897 朝来(兵庫県)古き世の城は滅びて街残る

2019-12-31 06:00:00 | 大阪・兵庫
令和元年、新時代の始まりだと世の中ははしゃいでいるけれど、そんな単純なものではないだろうと年寄りは一人、丹波から但馬へ、師走の旅を続けている。これから播磨灘に出て備前焼の里を目指すのだが、豊岡から山陰線で南下、途中でローカル線に乗り継ぐことになる。つまり兵庫県を北から南へ縦断するわけで、地図を見ると八鹿、養父、朝来といった街を通過する。どの地名も読めない。古希を過ぎた身が恥ずかしい。



「ようか」「やぶ」「あさご」と読む。いずれも律令時代の郡名など、長い歴史を刻む土地らしい。養父市の小さな駅で大きな看板を見た。「決してここで降りないでください。居心地がよく、住みたくなり、帰りたくなくなります」とある。養父市は「日本住みたい田舎」ランキングの近畿エリア総合1位の街で、中山間地農業改革の国家戦略特区に指定されているらしい。せっかくの居心地の良さも、濃霧で何も見えない。



和田山駅で列車待ちの間に、駅前を朝来市役所までぶらぶらする。ゴミが落ちているわけではないものの劣化した建物、空き地の雑草、シャッターの錆など寂れが痛々しい。そして乗り継いだのは、初めて知る播但線である。「ばんたん」というのだから、播磨と但馬を結んでいるのだろう。次の駅が竹田だと分かって思い付く。あの「天空の城」の街ではないかと。途中下車し、次の列車までの1時間、城下を歩いてみる。




和田山駅前の寂れを知った眼には、驚くほど清浄な家並みが広がっている。城下町とは言っても、中世の山城に拠る地方豪族の街である。清々しいけれども全てに慎ましい。但馬で耳にする覇者の名は山名や赤松であり、それは応仁の乱の世界である。竹田城は15世紀半ば、山名宗全によって築かれ始め、関ヶ原の年に廃城となる。要衝を眼下にする山城は今や観光名所だけれど、城下は静かな暮らしが続いているようだ。



街は朝の動きが一段落したようで、駅にも通りにも人影はない。歩いているのは私一人。たまに車が通り過ぎる。霧はすっかり消えて冬晴れである。背後の丘陵を見上げると、稜線に石積みが延びている。天空の城の端がわずかに見えているのだろう。山際に4つの寺が甍を並べる寺町通はさらに清々しい。澄んだ用水が流れ、白い土塀に黒松が影を落とす。散歩のおばあさんに挨拶される。城跡への登山道は冬季閉鎖中だ。




天空の城の情報館で、四季折々の写真を眺めていると、確かに雲海に浮かぶその姿は奇跡としか言いようがない景観である。
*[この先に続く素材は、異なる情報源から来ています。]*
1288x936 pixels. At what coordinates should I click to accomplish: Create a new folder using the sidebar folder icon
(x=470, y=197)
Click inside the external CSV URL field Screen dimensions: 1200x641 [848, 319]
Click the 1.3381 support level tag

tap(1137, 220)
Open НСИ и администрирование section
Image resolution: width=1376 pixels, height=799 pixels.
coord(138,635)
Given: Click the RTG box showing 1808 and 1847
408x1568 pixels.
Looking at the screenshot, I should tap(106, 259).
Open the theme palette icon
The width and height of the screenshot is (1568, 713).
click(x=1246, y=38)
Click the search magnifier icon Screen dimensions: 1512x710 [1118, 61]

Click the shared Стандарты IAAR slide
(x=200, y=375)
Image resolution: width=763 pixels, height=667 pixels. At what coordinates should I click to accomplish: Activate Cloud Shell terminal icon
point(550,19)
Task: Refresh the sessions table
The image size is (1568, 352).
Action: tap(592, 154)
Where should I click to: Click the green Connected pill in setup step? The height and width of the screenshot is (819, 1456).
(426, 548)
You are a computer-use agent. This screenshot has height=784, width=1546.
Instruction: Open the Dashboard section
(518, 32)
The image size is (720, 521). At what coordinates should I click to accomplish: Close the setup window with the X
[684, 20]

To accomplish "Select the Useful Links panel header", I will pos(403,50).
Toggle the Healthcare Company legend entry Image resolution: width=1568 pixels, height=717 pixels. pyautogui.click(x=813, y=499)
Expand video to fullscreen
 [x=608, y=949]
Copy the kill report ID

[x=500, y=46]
だから誰もが見たくなって、結果オーバーツーリズムの害を生む。朝来市が観覧有料化に踏み切ったときは、ずいぶん話題になった。そうした物見高い眼が、この城下までは押しかけないでほしい。円山川の蛇行でわずかに生まれた平地に、こちらも奇跡のように残る中世城下町の面影である。



兵庫県は摂津、播磨、但馬、丹波、淡路の5国を束ねる大県だからだろう、姫路城を筆頭に22もの国史跡がある全国最多の城大県なのだそうだ。竹田城もその一つで、初代城主の太田垣光景の供養塔は寺町・常光寺の裏山にひっそりと立っている。苔むした石塔はバランスが良く、朝の日差しを照り返す城下を展望する風情がまことによろしい。雲海に浮かぶ城跡は、駅前の大パネルで我慢することにしよう。(2019.12.21)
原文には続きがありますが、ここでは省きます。